>>>

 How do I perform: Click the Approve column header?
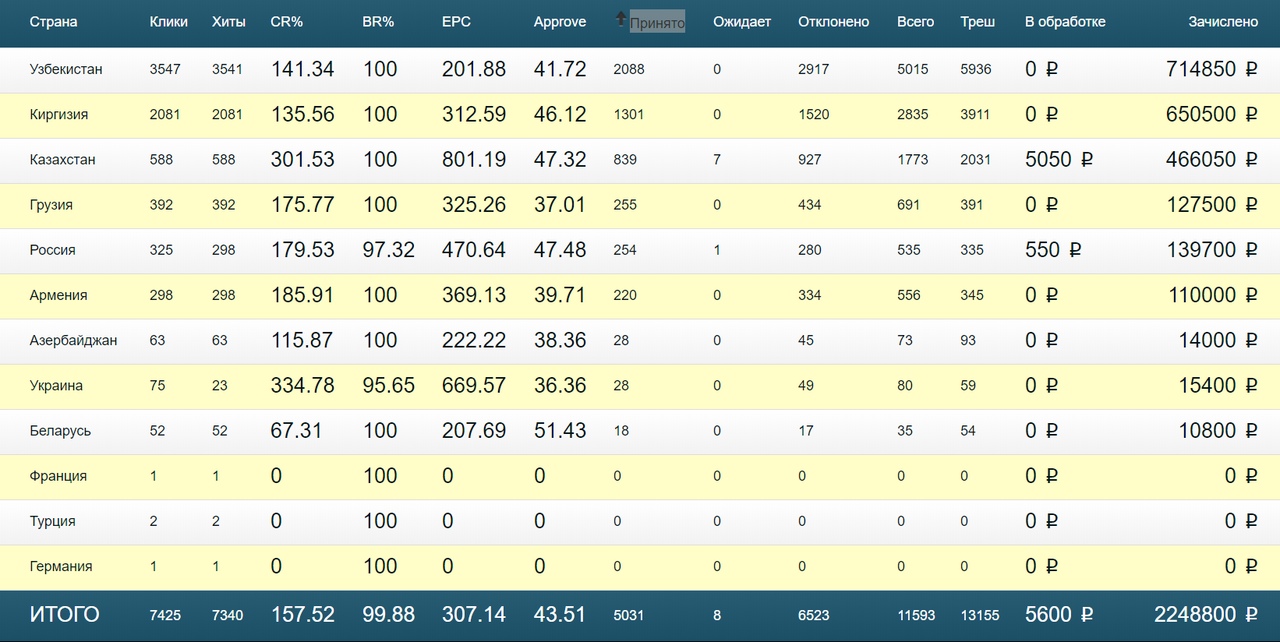[x=560, y=22]
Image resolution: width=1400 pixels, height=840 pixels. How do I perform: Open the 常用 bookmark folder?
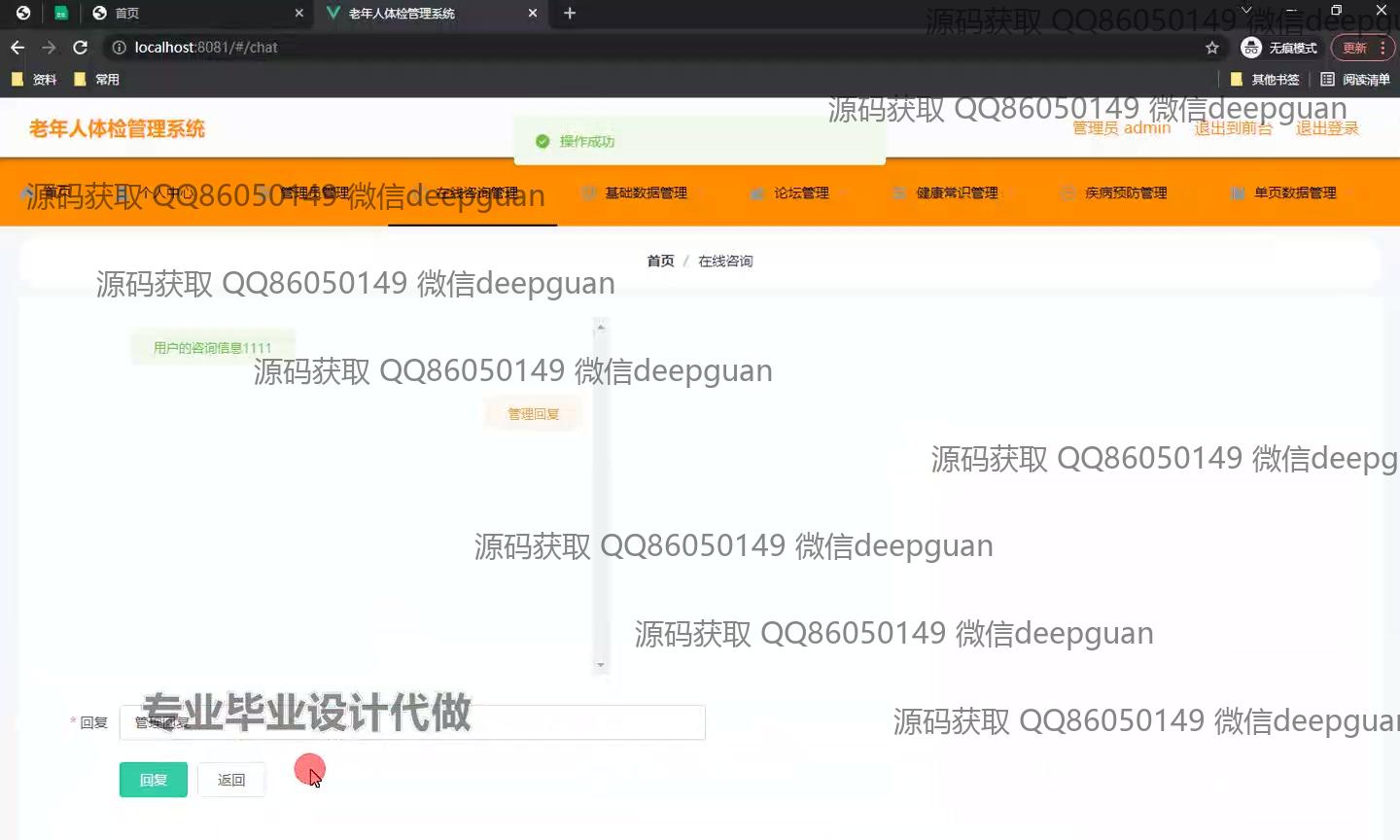pos(97,80)
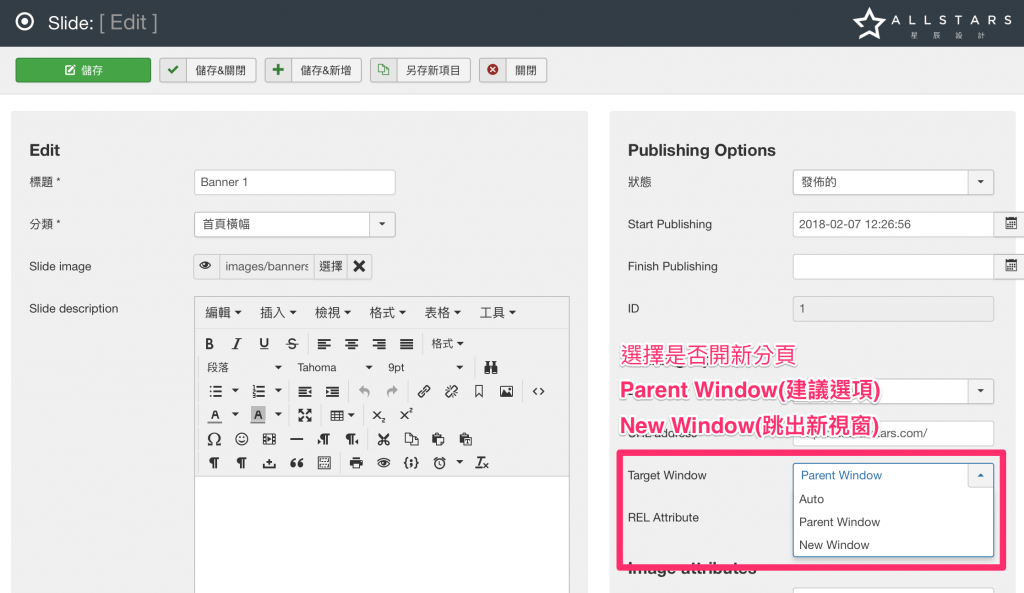Image resolution: width=1024 pixels, height=593 pixels.
Task: Preview slide image using the eye icon
Action: [x=206, y=266]
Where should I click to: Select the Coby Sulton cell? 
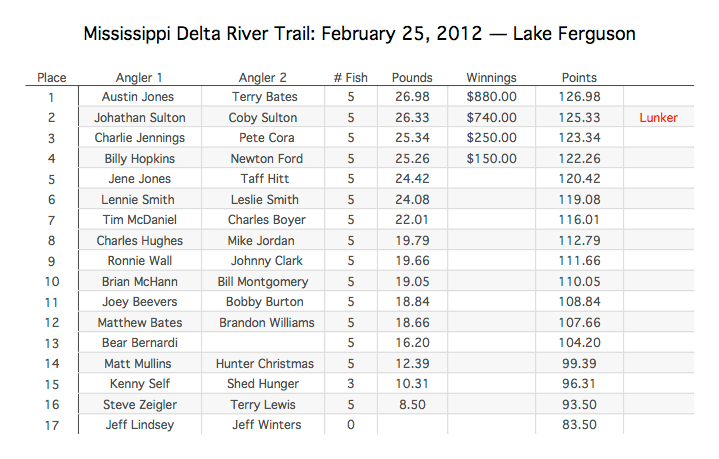tap(263, 118)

<<<

Task directions: No pictures should appear in the copy; write out exactly the lines from the one containing "Image resolution: width=1400" through the end of the material.

Answer box:
Image resolution: width=1400 pixels, height=840 pixels. How do I perform: Open the 常用 bookmark folder?
pos(97,80)
Image resolution: width=1024 pixels, height=593 pixels.
Task: Preview slide image using the eye icon
Action: [x=206, y=266]
Where should I click to: Select the Coby Sulton cell? 
tap(263, 118)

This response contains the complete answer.